Turning the pages back...

April 8, 2001


Five years ago, our issue dated April 8, 2001, carried an article that revealed the Kuchma regime's fear of Vice Prime Minister Yulia Tymoshenko. She was seen as an agitator disrupting the status quo and was made a target by the regime's tactics of political repression. Charges of bribery, smuggling and forgery were brought against Ms. Tymoshenko. She denied all charges, claiming they were politically motivated.

The Kyiv District Court on March 27 annulled a warrant issued in December 2000 by the Procurator General's Office for Ms. Tymoshenko's arrest. The court ruling made by Judge Mykola Zamkovenko said, "there was not sufficient reason to believe Ms. Tymoshenko would hide from investigators since she attended all required interrogations."

Upon this decision, the Procurator General's Office appealed the ruling, and the Kyiv City Court complied on March 31 to place Ms. Tymoshenko under arrest once more. At that time, she was reportedly recovering from a stomach ulcer at a Kyiv clinic after being jailed since February 13. There, guards appeared outside her hospital room to arrest her. Ms. Tymoshenko's lawyers filed an appeal to the Supreme Court, which on April 2 ordered a suspension of the arrest until it considered the appeal.
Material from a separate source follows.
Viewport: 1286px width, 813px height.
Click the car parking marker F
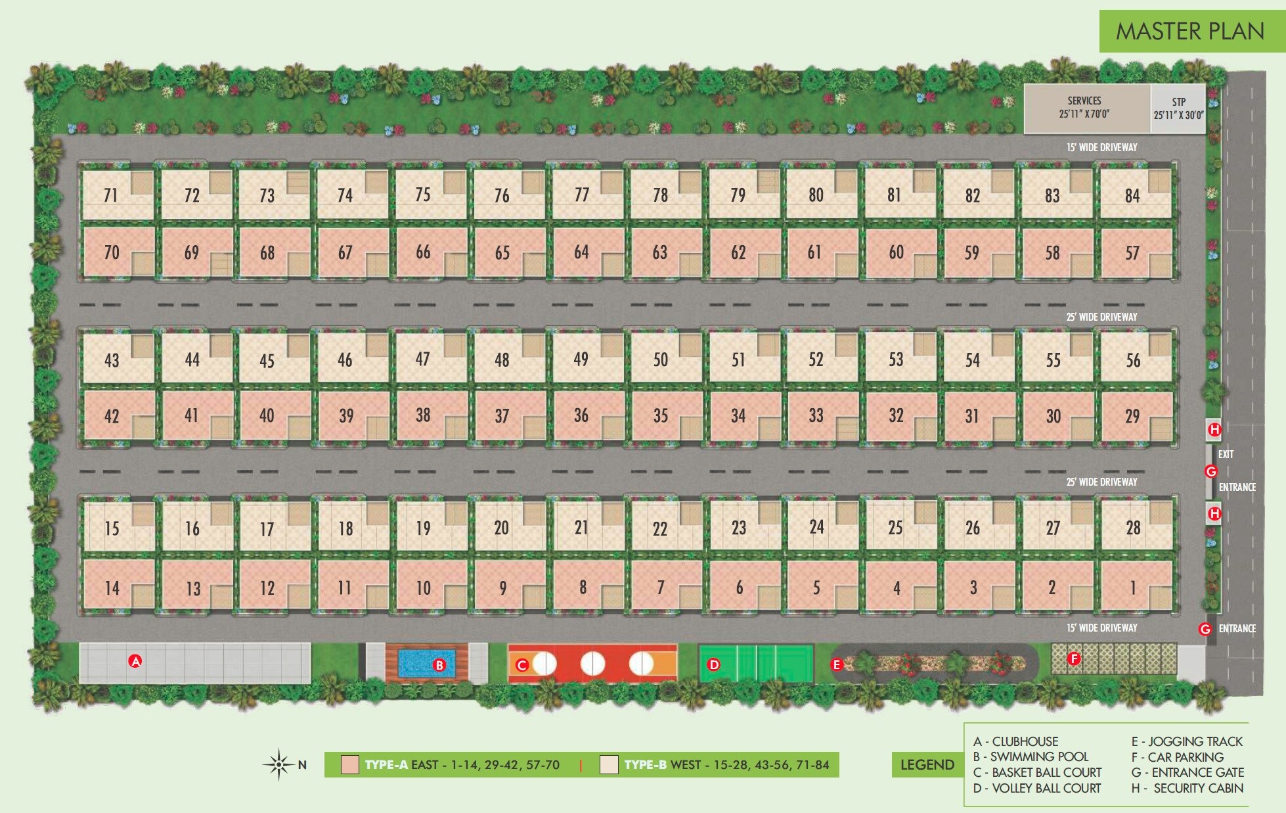tap(1074, 658)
Oleksander Turchynov, head of the parliamentary caucus of Ms. Tymoshenko's Fatherland Party, cited "informed sources" and told Interfax that the order to rearrest Ms. Tymoshenko came personally from President Leonid Kuchma. Looking at the speed at which these rulings were made and overturned, many saw the invisible hand of corruption and power at work.

After Mr. Turchynov spoke with the president about Ms. Tymoshenko's husband, who was in jail on charges of bribery, Mr. Kuchma said that Ms. Tymoshenko's fate depended on her "behavior." President Kuchma's term "behavior" referred to the release by Ms. Tymoshenko to Western experts of Maj. Mykola Melnychenko's recordings of conversations in the president's office which implicated Mr. Kuchma in the murder of journalist Heorhii Gongadze.

Prime Minister Viktor Yushchenko commented on the rearrest, saying it was "a demonstration of force ­ unfavorable for overcoming the crisis and arranging a normal political dialogue."